Ninguém de aproxima da muralha! Não ouviram o árbitro?

domingo, 31 de março de 2019

Da importância de lavar o nariz com soro. Ou a mentalidade.

Os homens não choram.
Não mostram fraqueza em público.
Não mudam a fralda aos filhos nem os adormecem.
Não estendem roupa.

Parece antigo e despropositado, mas não é. É atual, é comum e estranhamente vigente em muitos lares.  

É por estas e por outras que, cá em casa, quando os miúdos se assoam, em vez do costumeiro "Assoa-te como um homem", ouvem "Assoa-te como uma mulher em trabalho de parto". É garantido que a ranhoca sai toda.

domingo, 17 de fevereiro de 2019

Prefiro pintar as unhas em casa. O problema é que não tenho paciência para esperar que sequem e ando durante não sei quanto tempo a jogar ao mikado com talheres, papéis, roupa por arrumar e crianças que não sabem entreter-se sozinhas.

quinta-feira, 14 de fevereiro de 2019

O João escreveu uma carta de São Valentim!!!!! Pelo que percebi, uma carta muito cândida, ingénua até, de uma doçura que me arrepia. Este menino está pronto para a vida. Que seja boa.

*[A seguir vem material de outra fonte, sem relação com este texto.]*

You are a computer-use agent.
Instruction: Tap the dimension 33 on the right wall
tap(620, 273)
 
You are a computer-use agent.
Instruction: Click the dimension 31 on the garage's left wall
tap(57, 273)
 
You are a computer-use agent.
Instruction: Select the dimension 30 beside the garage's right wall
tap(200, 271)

domingo, 10 de fevereiro de 2019

Depois do burnout do ano passado, mariekondoizei-me e passei a aplicar os princípios de organização que me faltavam: era mesmo caótica, sem qualquer noção da ordem e da arrumação. Agora, finalmente, sou uma mulher diferente. Tornei-me uma pessoa com brio, uma pessoa que sabe como deve ter uma gaveta, como tem de estar uma prateleira. Essencialmente, passei a ser uma pessoa que não perde tempo com parvoíces e vai direta ao assunto da manutenção de um lar como ele deve ser. Assim, comecei a estender a roupa por ordem. Primeiro, a que sai da máquina logo, só depois a que fica lá, porque o acesso ao tambor é limitado. Para quando uma máquina com a porta do tamanho do painel frontal para enfiarmos lá dentro a roupa já com as molas na corda, quais lenços coloridos amarrados uns aos outros a sairem da boca de um mágico, e depois sacarmos tudo dali já montado para ser só esticar a corda e seguirmos viagem? Estou a brincar. Não estou nada.
Portanto, dantes, as meias iam para o estendal já aos pares. Mas aquilo era um trabalho de merda, porque, enquanto estava ali a tentar encontrar o par, estava sempre a pensar se não seria melhor pô-las a secar à balda e só no momento de apanhar a roupa fazer aquela seleção. Nenhuma das duas me parecia suficientemente satisfatória. Tinha sempre pressa para despachar a tarefa de pôr roupa no estendal e tinha sempre pressa para a recolher. Assim, optei por atirar tudo monte para o estendal e aquilo vai secando para ali. Quanto às cuecas, penduro-as por uma ponta com a mola e, já secas, faço um molho e vão assim para a gaveta. Em dias bons, faço uma espécie de resma de cuecas, esticadas e empilhadas, que aquilo de as dobrar faz muitos vincos.  Parecendo que não, tê-las assim faz-me ganhar espaço na gaveta e poupa-me imenso tempo quando vou buscar uma delas: é ir tirando por cima, uma espécie de mahjong de tangas. 
Com lençóis a coisa não é muito diferente. A guru aconselha-nos a tirarmos de casa tudo o que não nos dá alegria. Os lençóis de elástico foram todos com o caraças. Antes isso que andar na net à procura de técnicas para os dobrar. Ou pior: ter que ser eu a descobri-las! As toalhas vão enroladas em forma de tubo para o armário. Quando deixam de caber é sinal que não me trazem alegria e rua com elas. 
Mas o que eu queria mesmo era que a senhora viesse cá a casa ajoelhar-se no meio da sala. Enquanto agradecia às paredes por deixarem entrar aqui mais uma maluca, aproveitava para ver se há cotão encalhado debaixo do sofá. A mim já me custa baixar-me.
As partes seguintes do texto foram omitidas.